Paul Magnette demande à être déchargé de sa mission, le Roi réserve sa réponse.

Paul Magnette a remis au Roi un rapport final ce lundi et a demandé à être déchargé de sa mission. Le Roi tient toutefois sa décision en délibéré. Il a rencontré hier Georges-Louis Bouchez, président du MR, puis Gwendolyn Rutten, présidente de l’Open VLD. Des consultations devraient se poursuivre encore ce mardi au moins.


Dans les rangs libéraux, on s’accorde à reconnaître que la mission du président du PS a permis d’avancer. Le plus important semblait de convaincre l’Open VLD. Les divisions y restent vivaces. Plusieurs pistes sont désormais envisageables. " Le gros point qui cale chez nous, c’est le nombre de députés de l’arc-en-ciel. Le MR est traumatisé par son expérience dans la majorité en Wallonie, où le départ de Patricia Potigny a provoqué la chute du gouvernement.

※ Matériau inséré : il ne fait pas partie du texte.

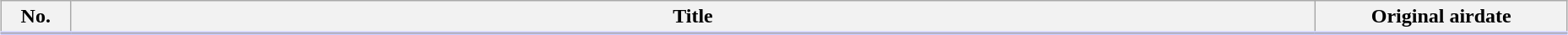
Title (693, 18)
Original airdate (1441, 18)
No. (35, 18)
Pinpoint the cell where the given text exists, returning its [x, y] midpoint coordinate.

L’Open VLD partage cette inquiétude ", nous glisse cette source libérale.

Un arc-en-ciel classique ne comporterait que 76 députés sur 150, laissant la coalition à la merci du premier débauchage venu (de la N-VA ?).

Le souhait de la famille libérale semble être de parvenir à convaincre le CD&V d’embarquer dans une coalition arc-en-ciel améliorée.

Quant à un apport éventuel du CDH ou de Défi, il accentuerait encore le déséquilibre en défaveur des néerlandophones.

Proposer le 16 à Koen Geens pourrait faire évoluer les esprits, mais c’est alors l’Open VLD qui en serait refroidi… Certaines sources nous assurent que le CD&V a mis sur la table le retrait de la loi allongeant le délai autorisé pour l’IVG ainsi qu’une proposition de régionalisation des hôpitaux.

Au MR comme à l’Open VLD, on estime que la note Magnette est loin de comporter suffisamment d’accents libéraux. " Avec le MR, nous sommes d’avis que le travail ne peut pas être jeté par-dessus bord mais il est encore insuffisant ", déclarait l’Open VLD ce lundi.

La piste logique mène à un passage de témoin à un libéral flamand ou à un CD&V. L’Open VLD pourrait poursuivre le travail de Magnette en y apportant une touche bleutée. Le nom de Patrick Dewael est cité. À moins que le Roi n’implique Koen Geens, qu’on dit très apprécié au Palais. La position officielle du CD&V est claire, toutefois. Le nouveau président Joachim Coens a indiqué que son parti n’était pas prêt à s’impliquer en première ligne dans la formation d’un nouveau gouvernement, suggérant de mettre la balle dans le camp de la N-VA.

Le président de la N-VA, justement, n’exclut pas formellement d’accepter une mission royale, mais pas pour faire de la figuration. " Je peux éventuellement le faire mais les dégâts causés par l’Open VLD sont énormes. J’ai rencontré Paul Magnette. Il a tellement le goût de sa bouillie arc-en-ciel en bouche qu’il faudra beaucoup de dentifrice flamand pour se laver la bouche ", a déclaré Bart De Wever au micro de la VRT.

Le bourgmestre d’Anvers ne se profile manifestement pas en rassembleur. " La N-VA ne cherche pas de solutions pour le pays. Bart De Wever semble plutôt préparer la voie de sa propre exclusion ", nous glisse une source gouvernementale.

Le bourgmestre d’Anvers s’est en effet exprimé en des termes virulents ce lundi, précisant que le confédéralisme restait bel et bien sur la table. " Cela me semble une solution très logique vu que la Wallonie a voté très à gauche ", a-t-il lâché sur la VRT. "Mais aussi longtemps que tu peux diriger à gauche et envoyer la facture aux autres, c’est facile. […] Mais en Flandre, il va falloir expliquer aux électeurs qu’il faut lever des milliards d’impôts pour entretenir des électeurs passifs au sud du pays."

Magnette: "J'ai l'intention de rester constructif"

"Cela fait cinq semaines, avec toutes mes équipes et mes collaborateurs, qu'on essaie de trouver des solutions pour la Belgique", a déclaré Paul Magnette dans une vidéo postée sur son compte Twitter dans la foulée de sa visite au Palais. "On a travaillé avec tous les partis politiques. On a identifié des priorités. On a travaillé sur des convergences et je pense qu'on a commencé à trouver des solutions sur des sujets très importants pour toutes et tous comme l’emploi, la santé, la justice, les pensions, la transition climatique. On a chiffré ce travail parce qu'il faut qu'il soit sérieux et crédible."

"Evidemment, j'ai l'intention de rester constructif dans les prochaines semaines, de continuer à travailler pour trouver des solutions pour tous les Belges", a-t-il déclaré.